Job 1: In the article on non-profit cybercrime below, do statements (a), (b), and (c) agree with the text? Answer yes or no for each, and quote the deciding words exactly. (a) Non-profits often work with limited IT budgets. (b) Non-profits usually rely on dedicated cybersecurity experts for IT support. (c) Donor payment information is among the data Non-profits hold.

Source document:
How Non-profits Can Protect Against Cybercrime and Ransomware

February 11, 2024 GrantFunds Editorial Team

How Non-profits Can Protect Against Cybercrime and Ransomware

The Rising Cybercrime Threat to Non-profits

Non-profit organizations have become increasingly prominent targets for cybercrime — including ransomware, business email compromise, data theft, and network intrusion — for reasons that combine organizational attractiveness to criminals with organizational vulnerability to attack. The attractiveness factors include: the valuable personal and financial data that Non-profits hold (donor payment information, beneficiary personal records, organizational financial accounts); the reputational sensitivity that makes ransomware extortion effective (organizations working on sensitive social issues face reputational damage from data exposure that creates strong motivation to pay ransoms); and the trust relationships that Non-profits maintain with funders, partners, and government agencies that can be exploited through business email compromise schemes once organizational email accounts are compromised. The vulnerability factors include: chronically limited IT budgets that result in outdated software, inadequate security configurations, and absence of security monitoring; reliance on small or volunteer IT support without cybersecurity expertise; lack of cybersecurity awareness training for staff; and organizational cultures that prioritize program delivery over operational security investment. The combination of high attractiveness and significant vulnerability has made Non-profit organizations one of the most frequently targeted sectors in ransomware attacks, with devastating consequences for those without adequate backup systems and incident response capabilities.

Record extracts:
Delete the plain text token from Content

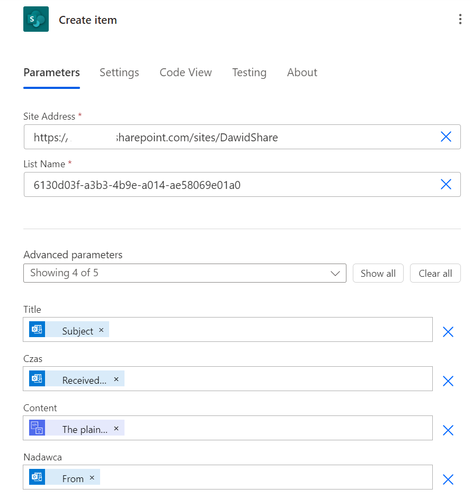(x=116, y=429)
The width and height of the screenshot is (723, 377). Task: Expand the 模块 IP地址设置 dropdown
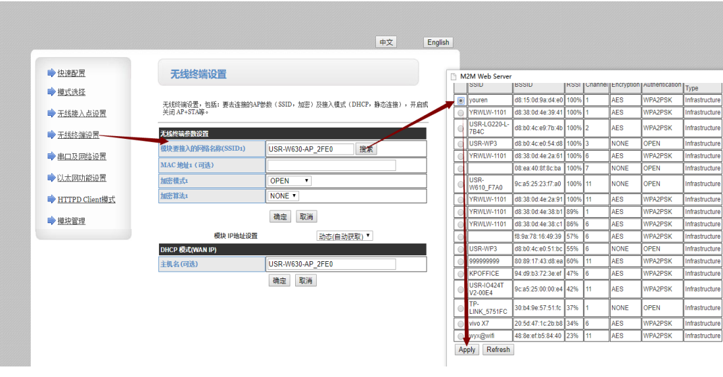(x=345, y=236)
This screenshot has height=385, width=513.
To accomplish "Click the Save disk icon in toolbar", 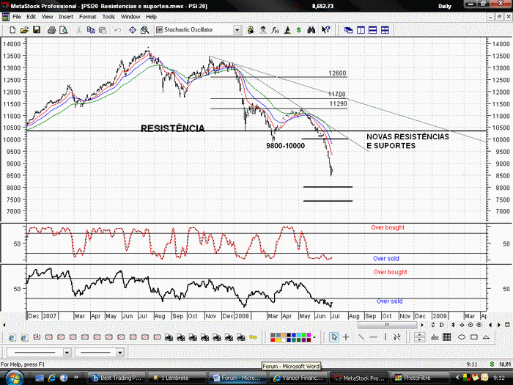I will (37, 30).
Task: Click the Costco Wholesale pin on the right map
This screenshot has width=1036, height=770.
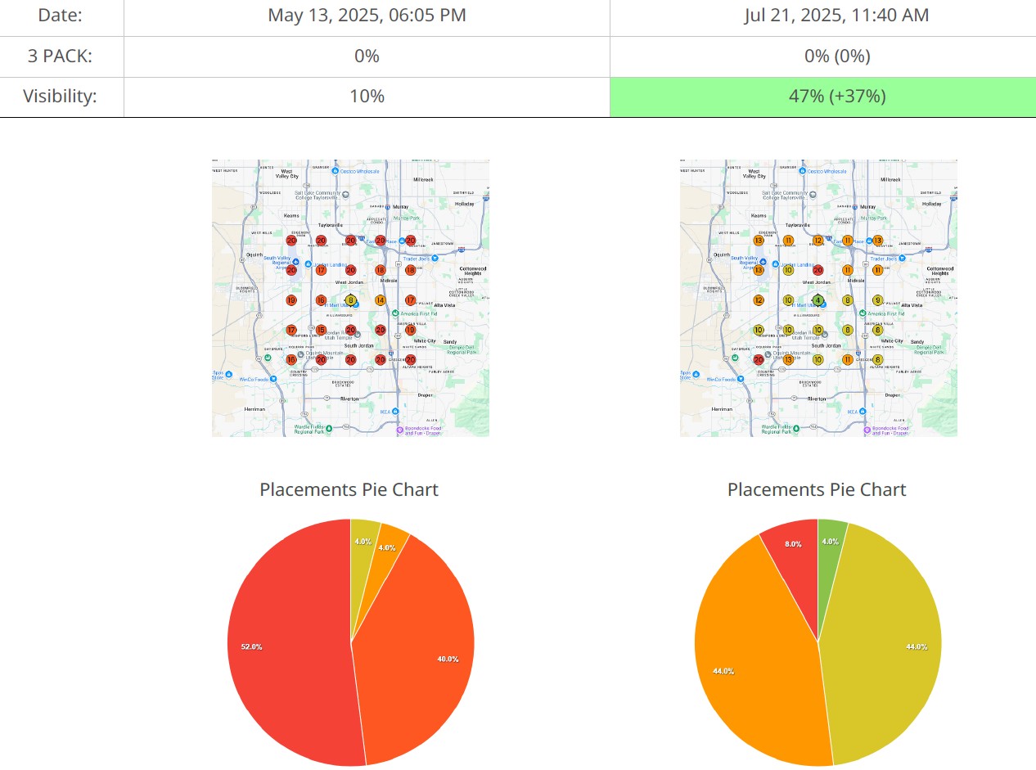Action: pos(804,171)
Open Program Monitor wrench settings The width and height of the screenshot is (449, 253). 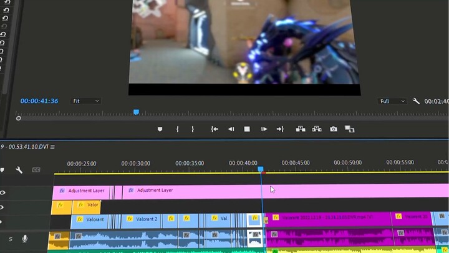[x=416, y=101]
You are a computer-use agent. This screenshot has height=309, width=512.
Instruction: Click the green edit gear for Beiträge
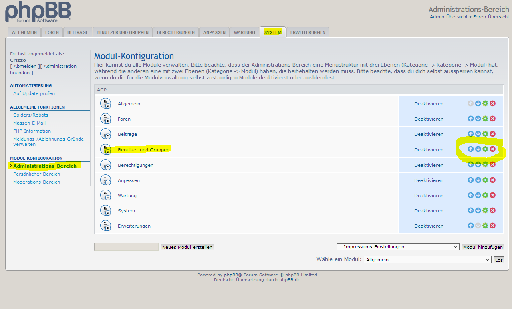click(x=485, y=134)
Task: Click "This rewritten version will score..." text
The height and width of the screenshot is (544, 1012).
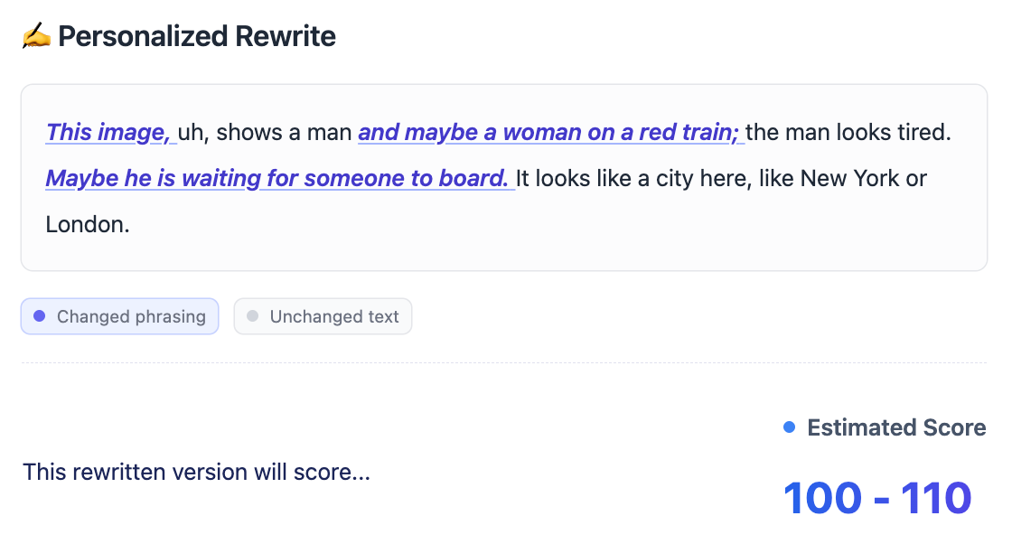Action: (196, 472)
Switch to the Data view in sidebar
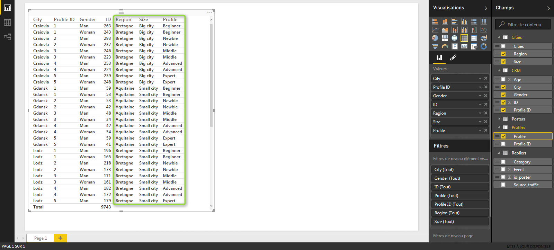This screenshot has width=554, height=250. (x=7, y=22)
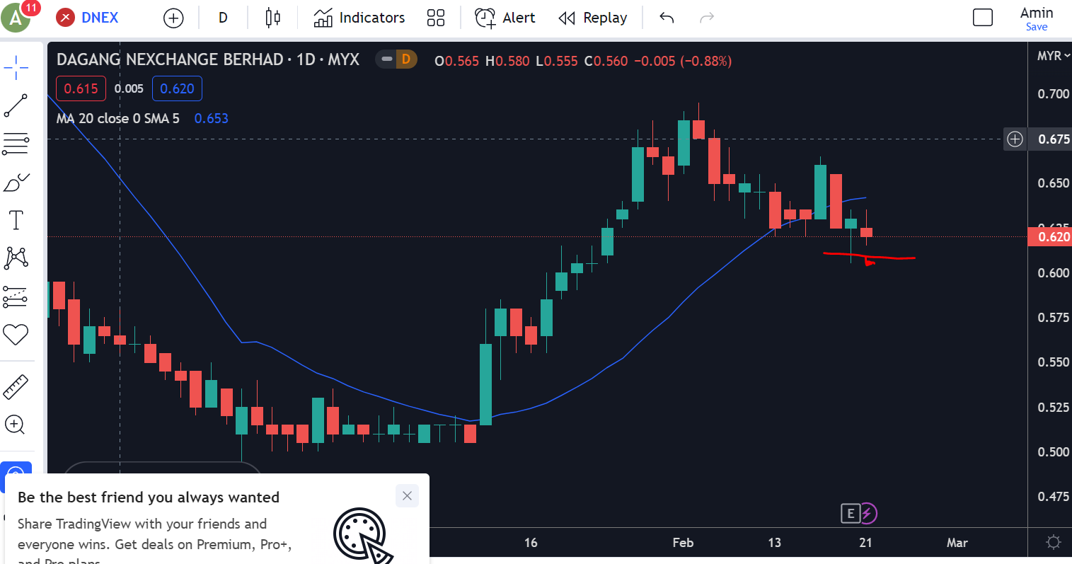
Task: Select the trend line drawing tool
Action: [16, 106]
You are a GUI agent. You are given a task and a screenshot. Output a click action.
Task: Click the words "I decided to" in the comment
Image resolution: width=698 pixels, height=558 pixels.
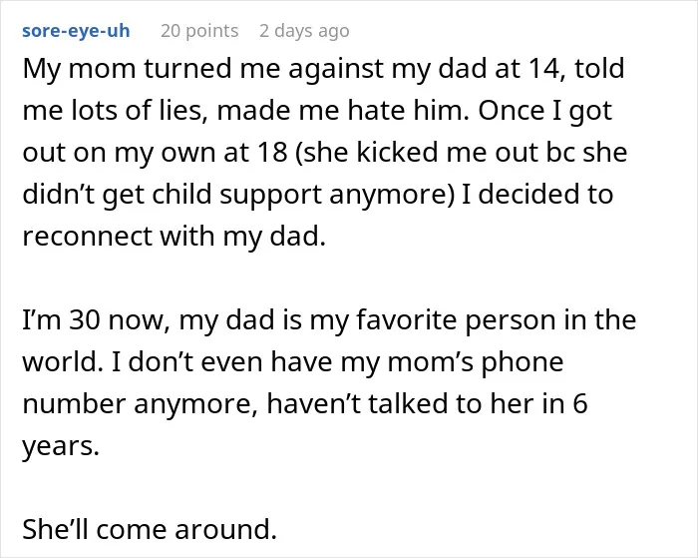(537, 195)
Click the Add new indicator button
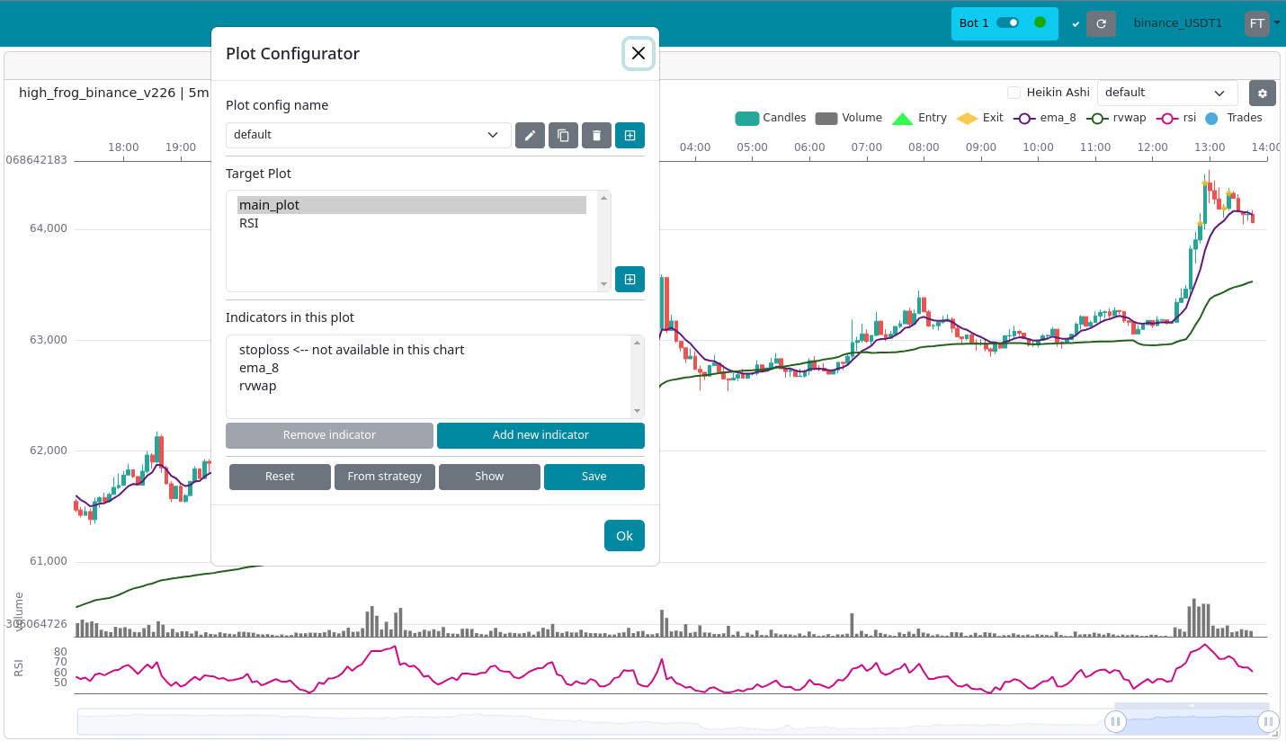Image resolution: width=1286 pixels, height=741 pixels. [x=540, y=435]
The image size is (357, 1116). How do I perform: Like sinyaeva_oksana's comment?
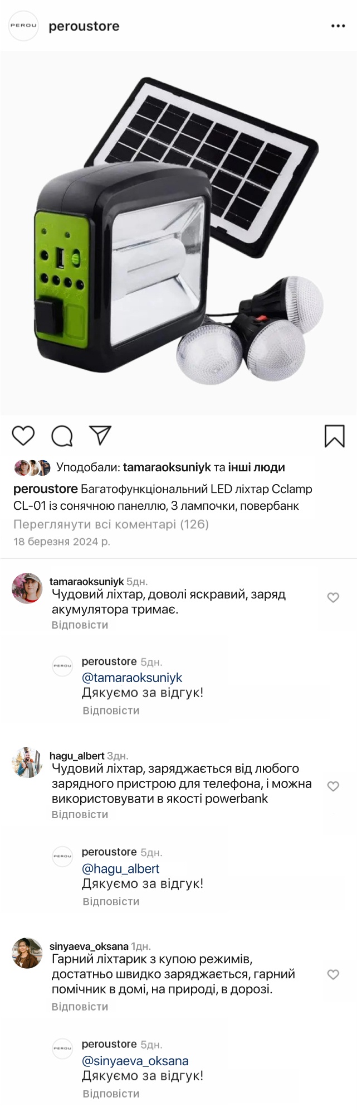pos(333,974)
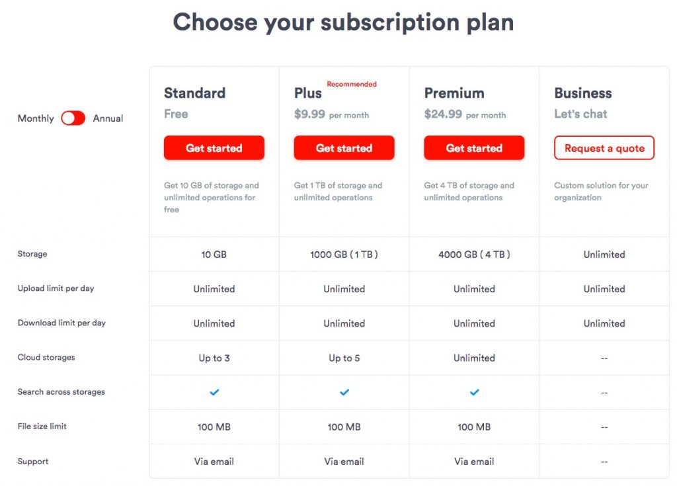This screenshot has height=486, width=677.
Task: Click the Standard plan checkmark for search
Action: pyautogui.click(x=214, y=392)
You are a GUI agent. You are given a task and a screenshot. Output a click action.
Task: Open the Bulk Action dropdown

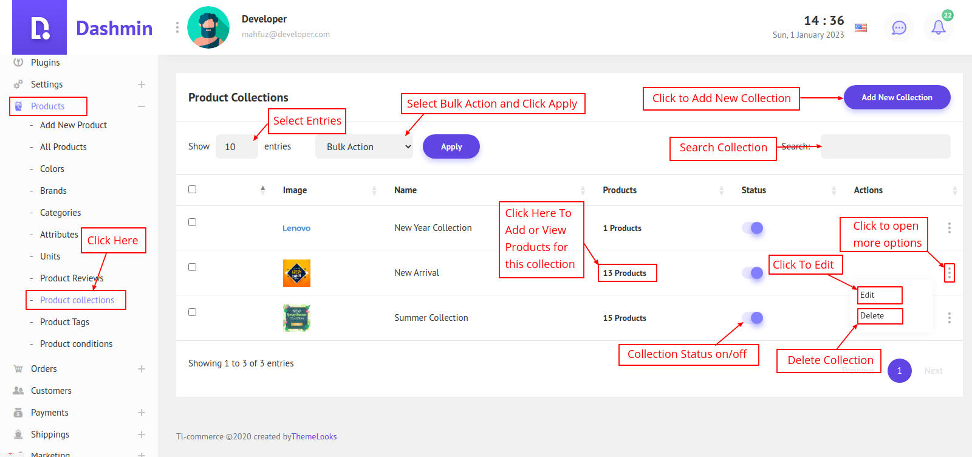[x=364, y=146]
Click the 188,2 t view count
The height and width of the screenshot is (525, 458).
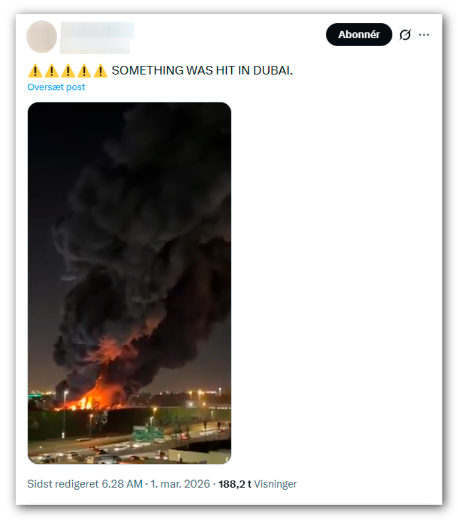pyautogui.click(x=235, y=484)
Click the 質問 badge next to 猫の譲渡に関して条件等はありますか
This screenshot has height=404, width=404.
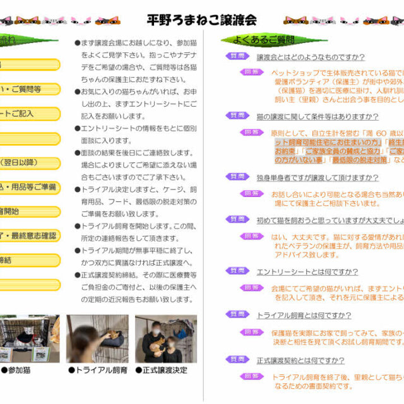236,116
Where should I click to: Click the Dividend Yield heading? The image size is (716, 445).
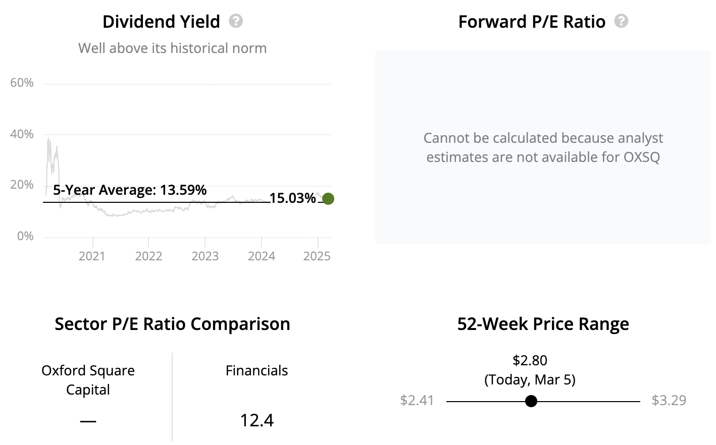point(161,22)
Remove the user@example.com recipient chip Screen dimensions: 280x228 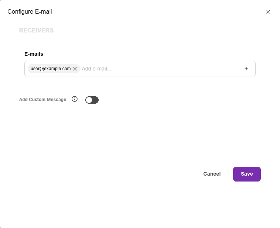point(75,69)
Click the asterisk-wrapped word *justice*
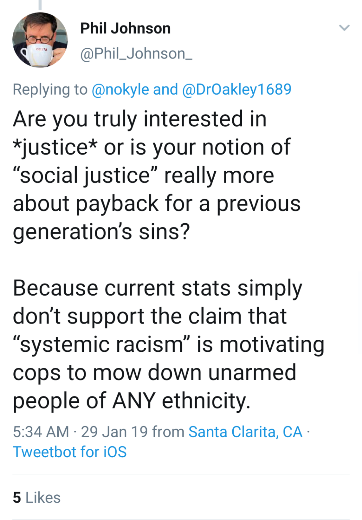362x520 pixels. pyautogui.click(x=55, y=148)
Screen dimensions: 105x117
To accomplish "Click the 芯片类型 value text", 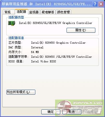I will [58, 43].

Job 2: Copy word for word the part of the records that opens with the line containing "You are a computer-use" and closes with the line containing "Action: (196, 472)". Include both of those lines, and leave out the pictures.

Expected output 1:
(a) Yes: "chronically limited IT budgets that result in outdated software, inadequate security configurations, and absence of security monitoring"
(b) No: "reliance on small or volunteer IT support without cybersecurity expertise"
(c) Yes: "donor payment information"

Expected output 2:
You are a computer-use agent. This screenshot has height=309, width=512.
Instruction: Click the green edit gear for Beiträge
click(x=485, y=134)
Task: Click "This rewritten version will score..." text
The height and width of the screenshot is (544, 1012).
Action: (196, 472)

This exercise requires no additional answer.